Penelitian ini mengangkat kasus nyata dari produksi komponen kereta yang mengalami rata-rata 10–12 cacat per unit, menyebabkan keterlambatan pengiriman hingga dua bulan. Sebuah sinyal bahaya bahwa ada masalah sistemik dalam proses produksi.
Mengapa FMEA dan FTA?
FMEA adalah alat klasik namun ampuh untuk mengidentifikasi kegagalan potensial berdasarkan tiga metrik: tingkat keparahan (Severity), kemungkinan terjadi (Occurrence), dan deteksi (Detection). Sedangkan FTA menawarkan pendekatan deduktif, membangun peta penyebab utama dari suatu kegagalan menggunakan struktur pohon logika. Gabungan dua metode ini menghasilkan sinergi: FMEA menyaring prioritas, FTA menyelami akar masalah.

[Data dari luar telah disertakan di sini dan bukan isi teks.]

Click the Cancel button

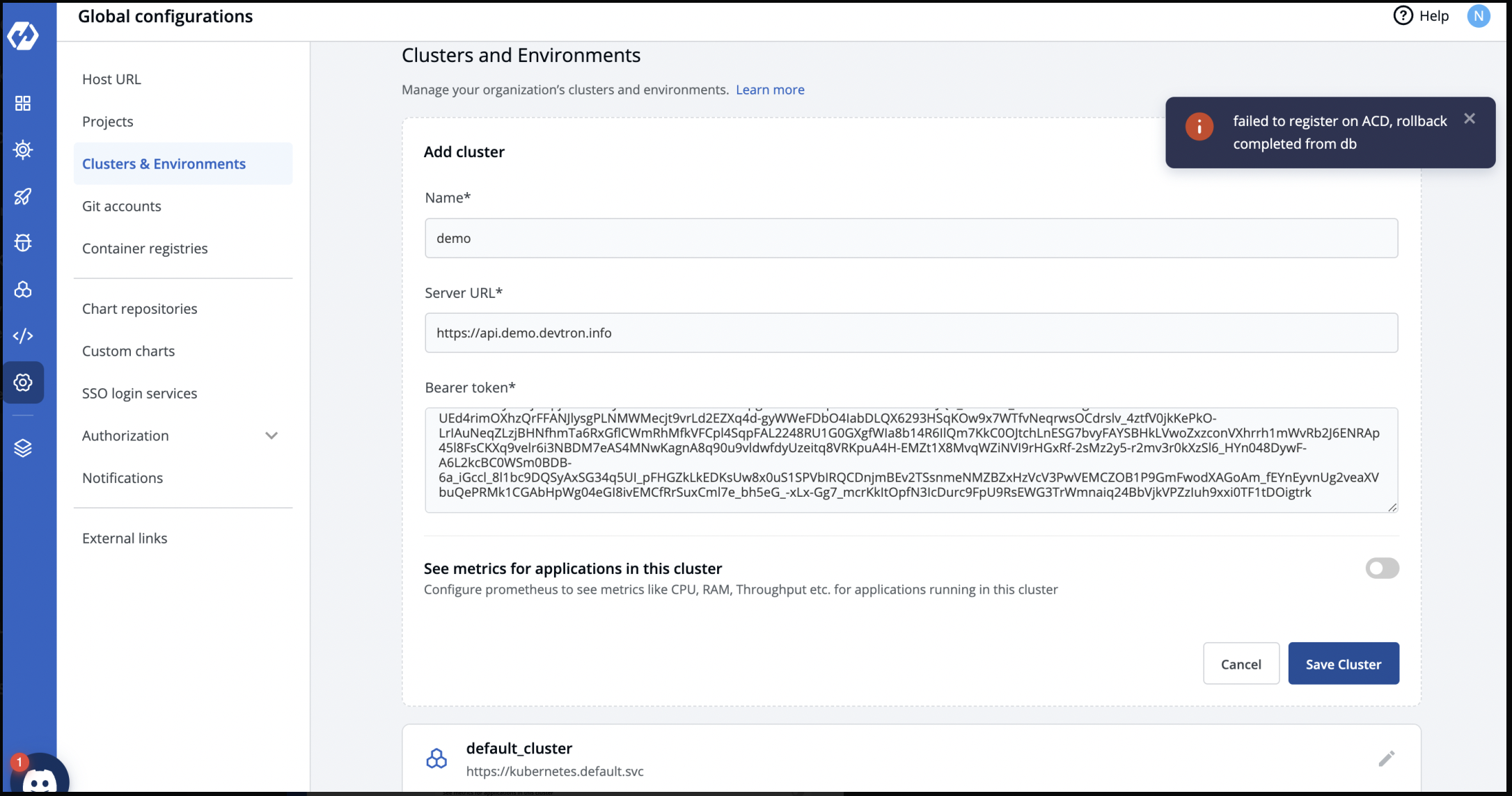tap(1241, 664)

Studi Kasus: Industri Kereta yang Kompleks
Berbeda dengan industri otomotif atau tekstil, manufaktur kereta memiliki karakteristik produksi panjang, bersifat kustom, dan harus mematuhi regulasi keselamatan yang ketat. Kompleksitas ini membuat kegagalan kecil bisa menjelma menjadi bencana operasional.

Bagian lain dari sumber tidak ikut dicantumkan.